By Rebecca Kanner
“Give me your tired, your poor,
Your huddled masses yearning to breathe free,
The wretched refuse of your teeming shore.
Send these, the homeless, tempest-tossed to me,
I lift my lamp beside the golden door!”
On Saturday, November 22, 2014, I participated in non-violent civil disobedience at Stewart Detention Center, crossing the line onto Corrections Corporation of America (CCA) property to call for the institution’s closure. When participating in civil disobedience, I am practicing a lesson that I learned many years ago in my ninth grade civics class: that sometimes breaking the law is a viable action by concerned people to protect our democracy.
Expressing my concern, I walked across that line to shine a light on a facility that I have only learned about over the last several years. I attended my first vigil at Stewart Detention Center in 2010; I returned again in 2011 and my third time was this past November. Each time was an incredibly moving experience. I was touched to hear stories from family members and friends about those who were detained in the facility. I heard about the horrible conditions inside and the tragic situations of those men locked up. Hearing these voices moved me to act and with my action express solidarity with the immigrants imprisoned at the detention center.

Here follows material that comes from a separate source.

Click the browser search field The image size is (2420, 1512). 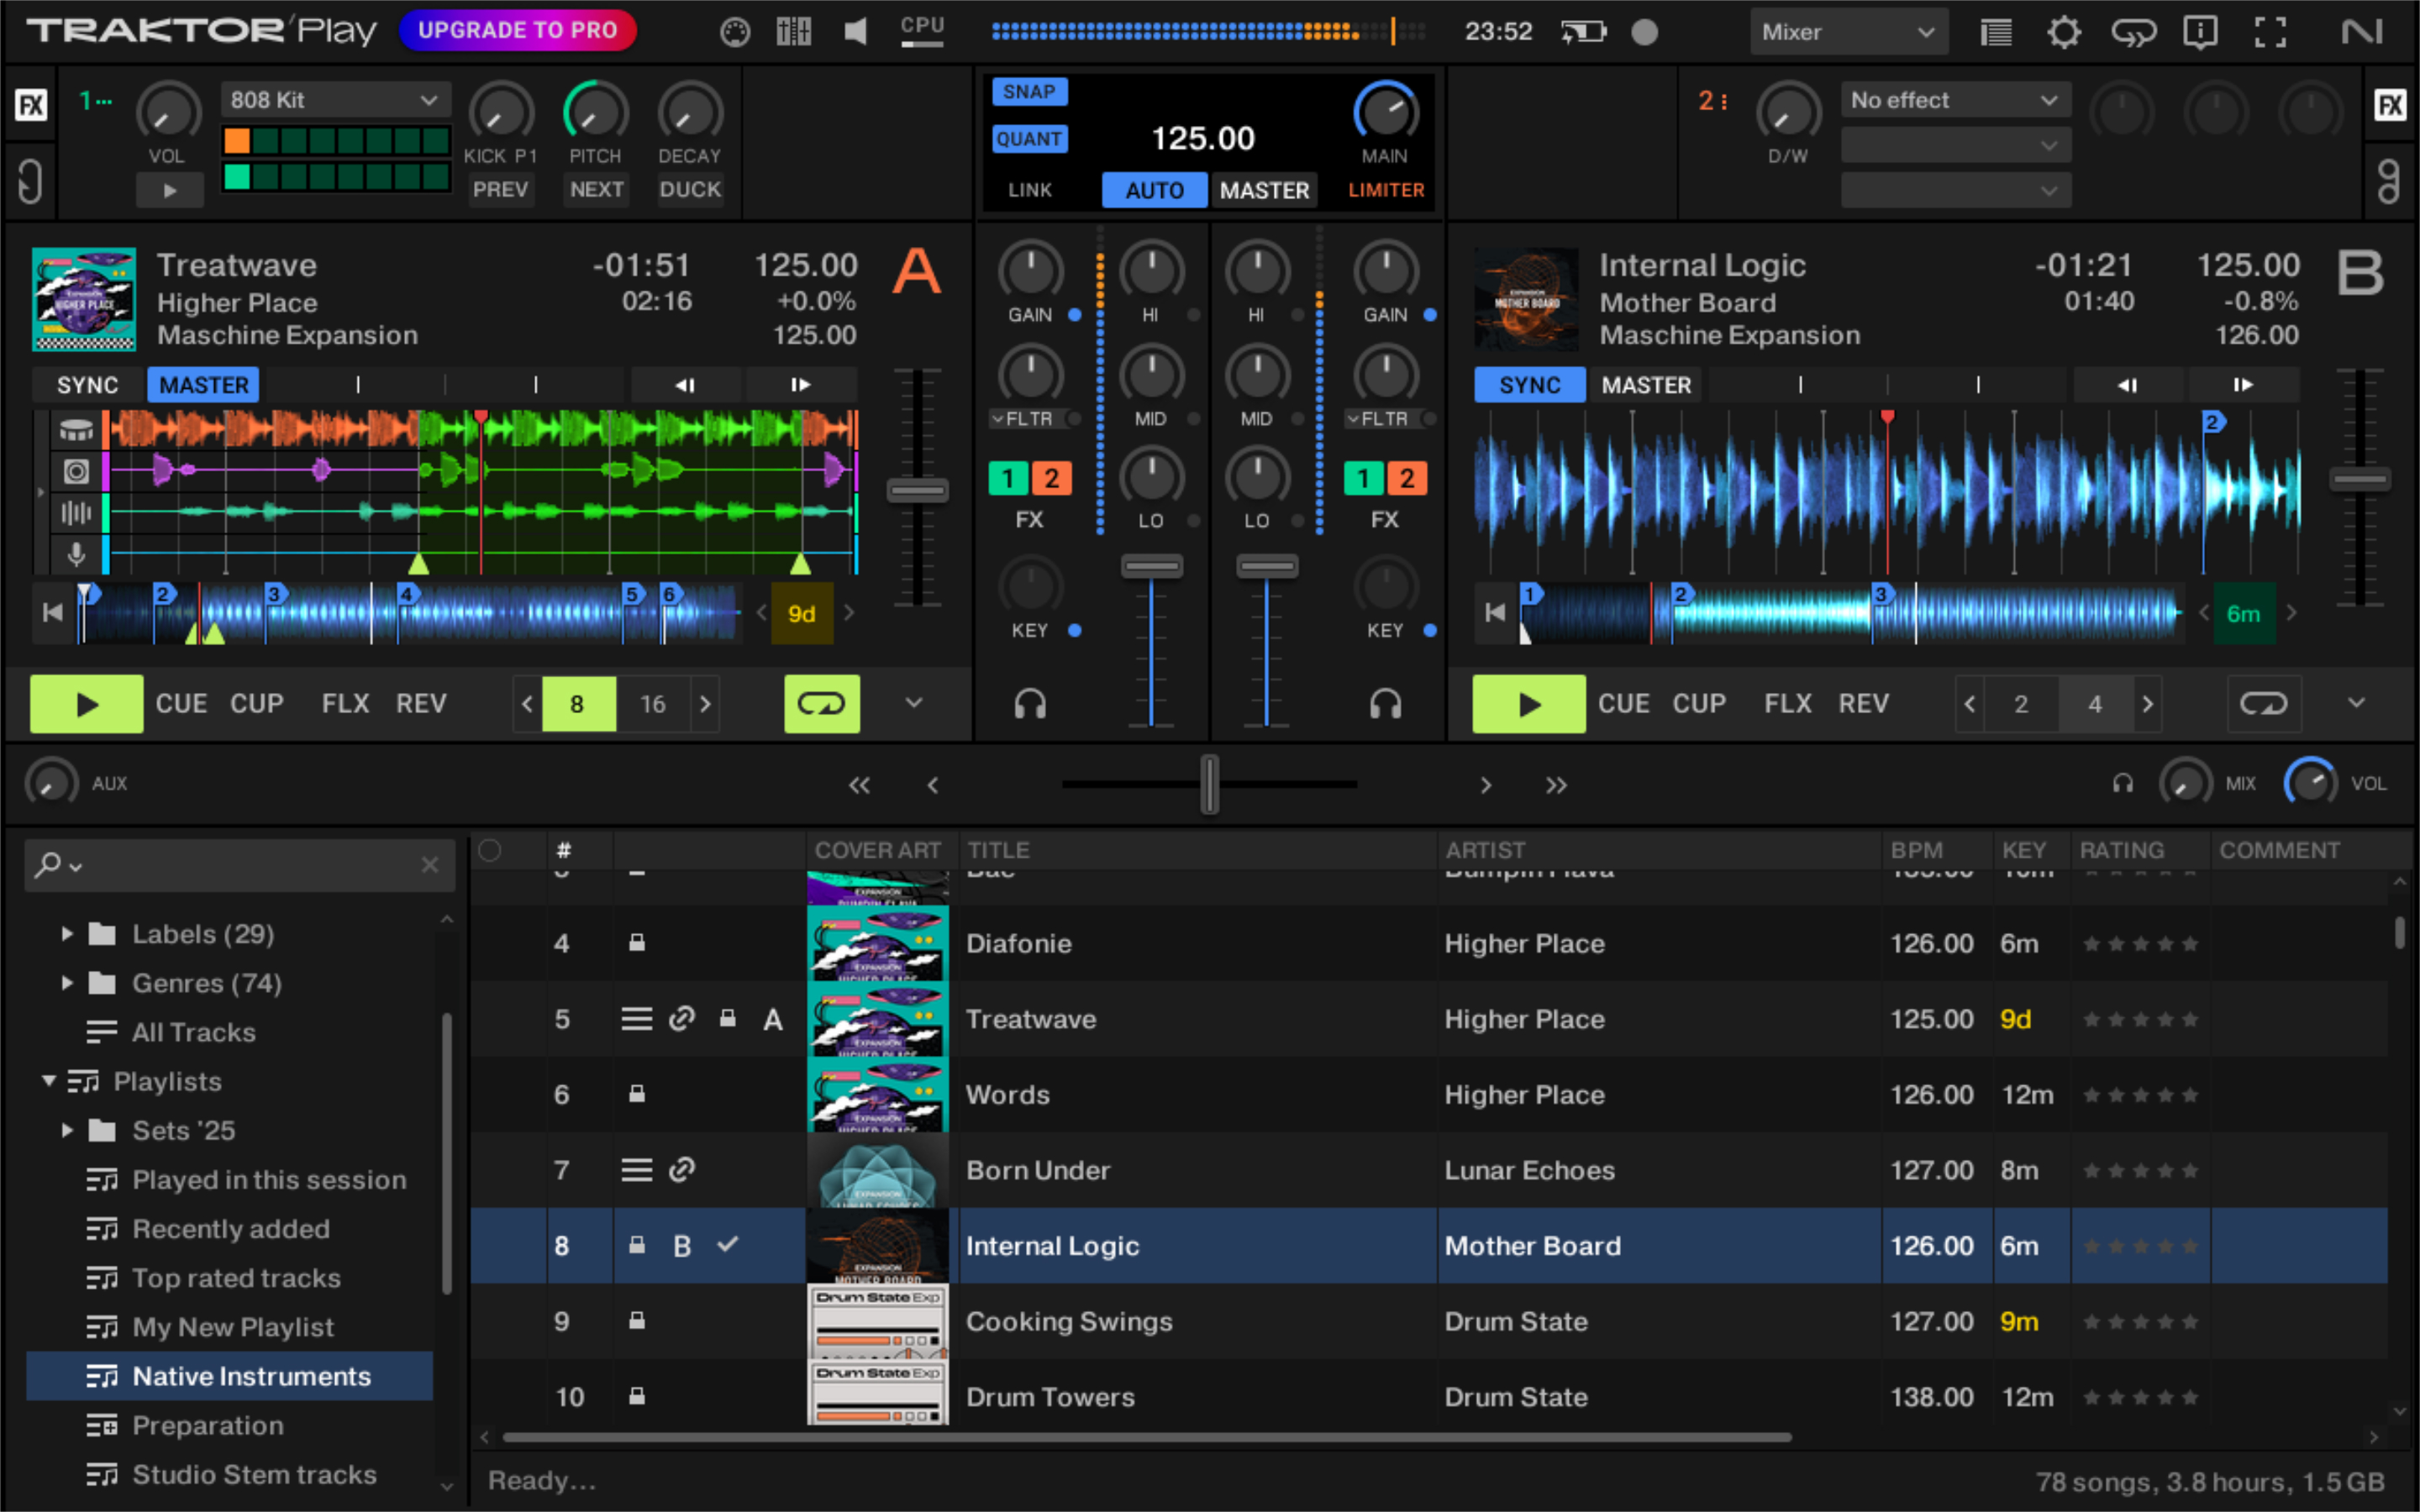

The addition of Emma Lazarus’ 1883 poem, The New Colossus, to the Statue of Liberty in 1903 turned what was an icon of freedom into the Mother of Exiles, the “unofficial greeter of incoming immigrants” (John T. Cunningham). There have been times when our country was kinder to immigrants. Three of my four grandparents were immigrants, coming to this country as young children in the early years of the 20th century. They left the old country and the pogroms of Eastern Europe for a better life. My mother’s mother, Gramma Goldie, never did become a citizen and most of her life in the U.S., she was undocumented, though it was not talked about. But she was treated much differently than we treat immigrants today. She lived her life, raising my mother as a single parent, working, paying taxes, and collecting social security in her retirement. That was then and this is now. Now the immigration system is much changed. Now our country is much harsher, much meaner to the immigrant, to the stranger.

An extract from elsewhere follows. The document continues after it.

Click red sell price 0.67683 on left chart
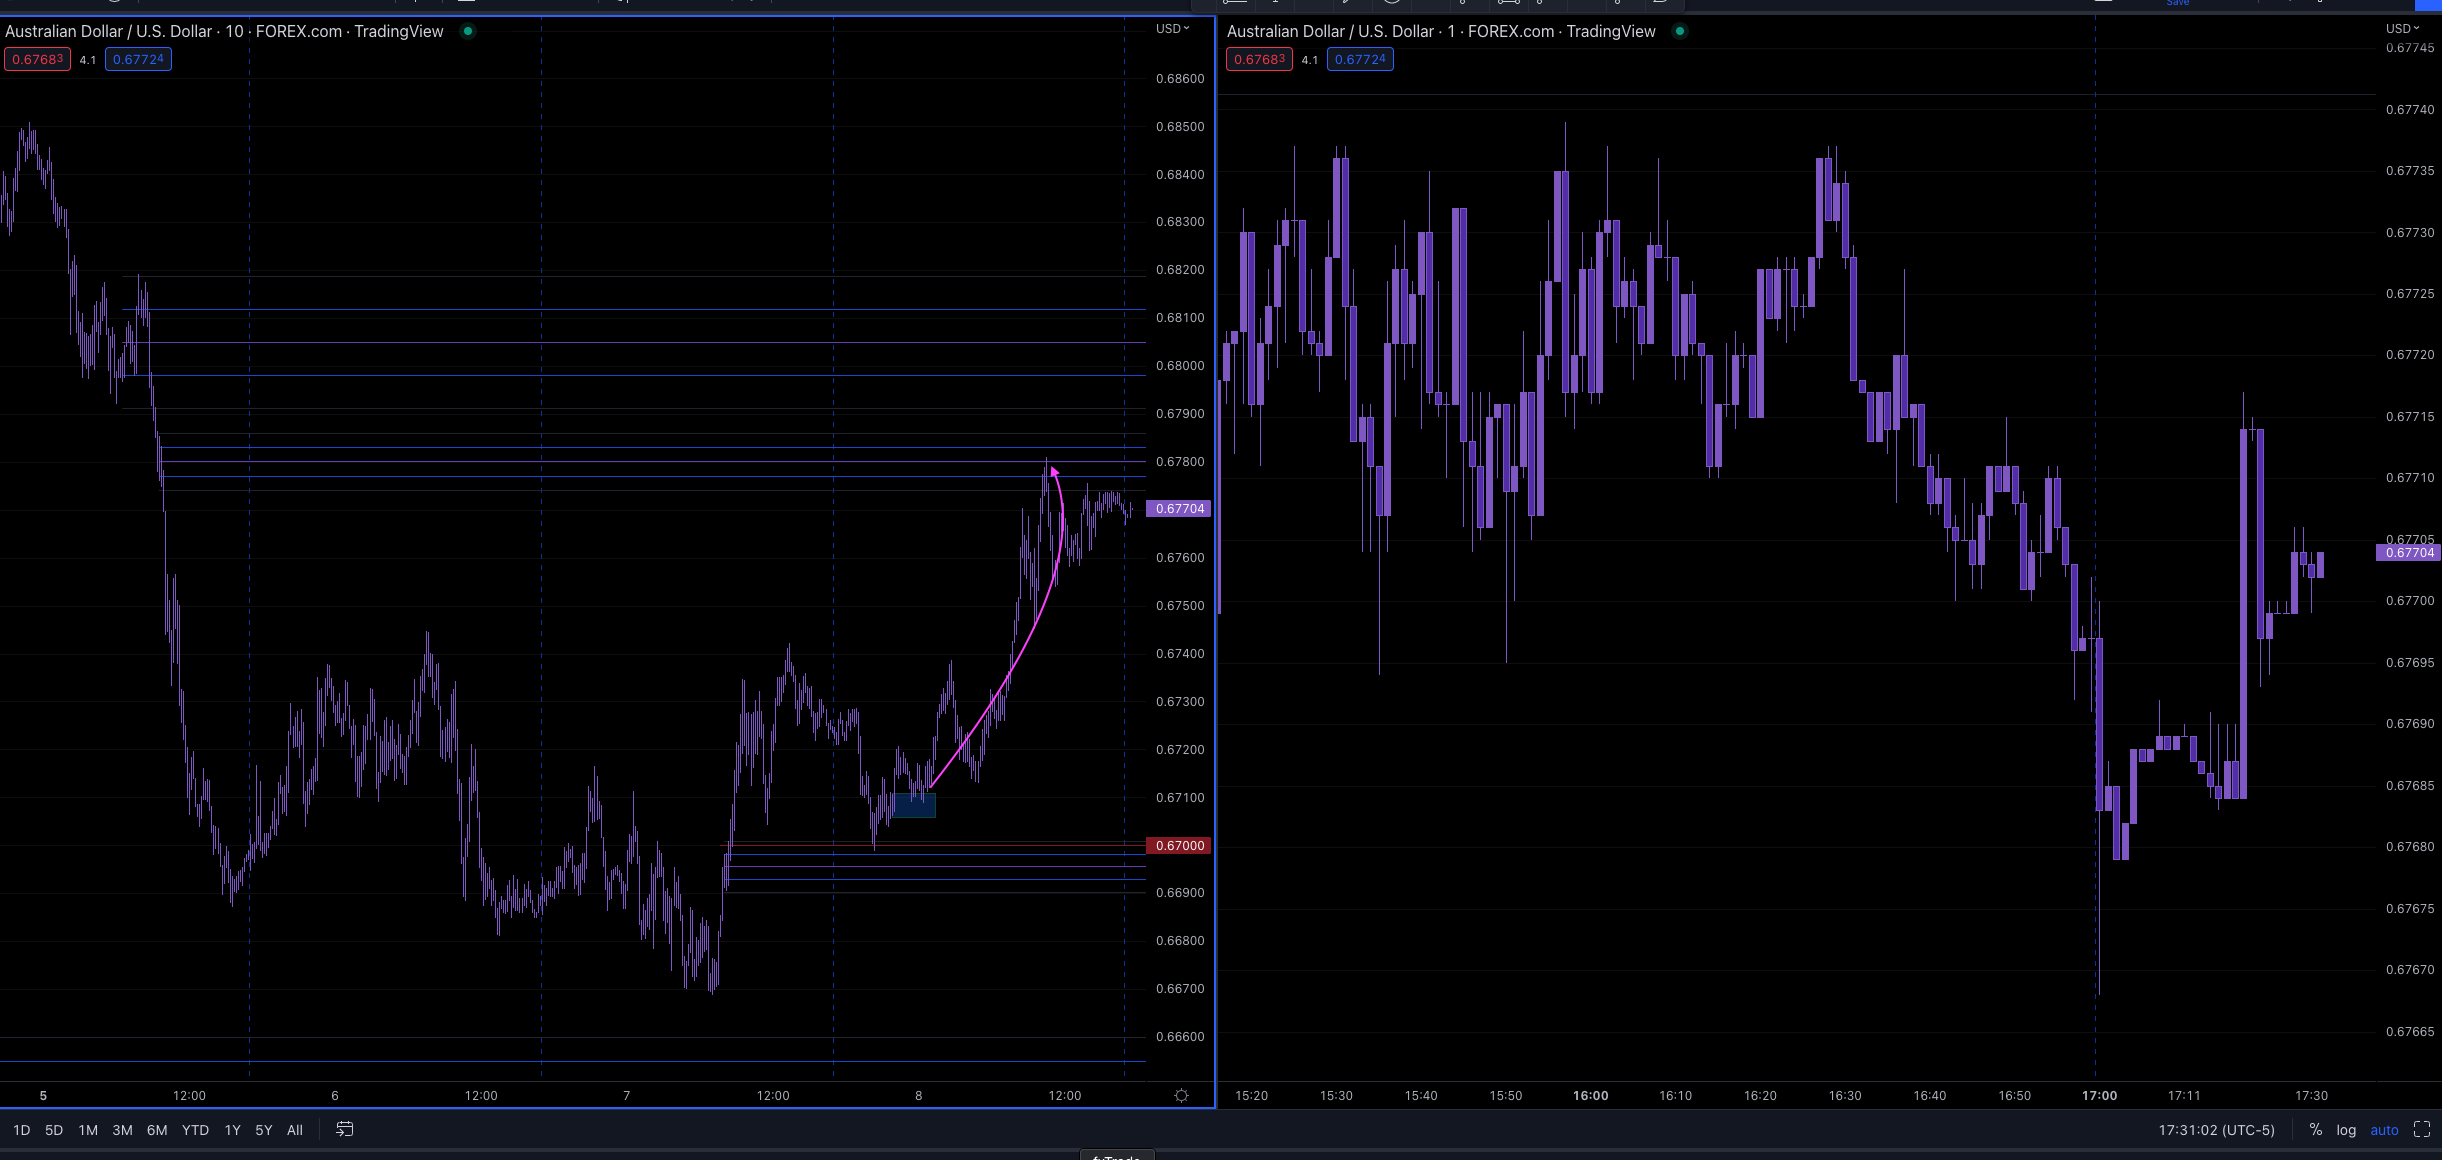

My action last November was greatly influenced by Jewish teachings on the treatment of immigrants. At my synagogue, in my home and at the Passover Seder each year, I learned that as Jews, we were once strangers and thus, we must care for the stranger in our midst. Leviticus commands, “When strangers sojourn with you in your land, you shall not do them wrong. The strangers who sojourn with you shall be to you as the natives among you, and you shall love them as yourself; for you were strangers in the land of Egypt” [19:33-34]. Concern for the stranger is an integral part of Judaism, with 35 references in the Torah – the most repeated of any commandment. The Religious Action Center of Reform Judaism teaches that “our own people’s history as ‘strangers’ reminds us of the many struggles faced by immigrants today, and we affirm our commitment to create the same opportunities for today’s immigrants that were so valuable to our own community not so many years ago.” Jewish tradition and Jewish experience compels me to act.
I hope that from my action last November, more people will learn about Stewart Detention Center. And I hope that as more people learn about it, and other such facilities, this awareness will turn into action, action to close this private prison and action to change our county’s immigration policy. We are a nation of immigrants and our policies need to reflect this.
This is the statement that I would have made in Stewart County, Georgia Superior Court on Thursday, April 9, 2015, if the case had not been dismissed. The cases against my co-defendants, Kevin Caron, Moe Fitzsimons, Anton Flores and Jason McGaughey were also dismissed. The charge against us was criminal trespass, which carries a maximum sentence of 12 months and a maximum fine of $1000.
With much appreciation and love to many: Our lawyers in court: McCall Calhoun & Brooks Franklin; our lawyers who helped up prepare for court: Anna Lellelid, Alison McCrary & Bill Quigley (along with Brooks and McCall); Maria Luisa Rosal, Roy Bourgeois & the rest of the SOA Watch staff; The Alterna community; the dedicated activists who joined us in Lumpkin at the courthouse; Detention Watch Network; my friends, family and support community; all who sent messages of hope and those who kept us in your hearts and thoughts.